* [TEXTO ORIGINAL]:
*-*-*
Invitados por su digno director, vamos a permitirnos algunas sencillas observaciones pedagógicas y morales acerca de la moral pública en la cuestión o forma concreta del cinematógrafo, confiando que otro día podremos estudiar la cuestión de la moral de la calle.

I
¿Qué es el cine en la actualidad?

Inspirándonos en un sentido de justicia haremos constar que hay cines buenos, de acción moralizadora, que hacen labor educativa, si bien desgraciadamente son los menos. No nos referimos a éstos, cuando censuramos semejante institución social. Nuestras reconvenciones se dirigen a los que han falseado el cine; a los que no han querido ver en él un medio de formación intelectual artística, moral; a los que lo han convertido en instrumento de corrupción, de maldad; a los que lo han tomado como principio de degradación y decadencia, y, finalmente a los que lo aceptan, consciente o inconscientemente con ánimo de rebajarse o como arma para suicidarse.

La cuestión del cine es más grave de lo que parece a primera vista. Tiende a formar un espíritu pagano en los tiempos de su mayor decadencia, un desvío completo del sentido moral, una desnaturalización o prostitución de la conciencia pública. Introduce gérmenes de anarquía intelectual por medio de la falsificación de los conceptos más sagrados de la sociedad y de la religión; trastorna el orden moral, creando nuevas formas de simpatía por la pasión, por el mal; rebaja el nivel de la aristocracia por la sutil insinuación de sentimientos innobles e indelicados; acaba de perder la democracia, arrancándole los pocos instintos de moralidad que le quedan; enerva la naturaleza y el espíritu del joven, por la provocación incesante que ejerce sobre sus energías vitales, su sistema nervioso. Iremos desenvolviendo estos conceptos.
*-*-*
* [DATOS BRUTOS]:
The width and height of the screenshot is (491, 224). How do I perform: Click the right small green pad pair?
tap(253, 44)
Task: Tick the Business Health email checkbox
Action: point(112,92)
*-*-*
* [TAREAS ESCRITAS]:
1. ¿Cómo se traduce al inglés esta oración del texto sobre el cine: "La cuestión del cine es más grave de lo que parece a primera vista."?
2. ¿Puedes transcribir literalmente el fragmento del texto sobre el cine que comienza con "Invitados por su" y continúa hasta "de la calle."?

* [RESPUESTAS POR TAREA]:
1. The question of the cinema is more serious than it seems at first sight.

2.
Invitados por su digno director, vamos a permitirnos algunas sencillas observaciones pedagógicas y morales acerca de la moral pública en la cuestión o forma concreta del cinematógrafo, confiando que otro día podremos estudiar la cuestión de la moral de la calle.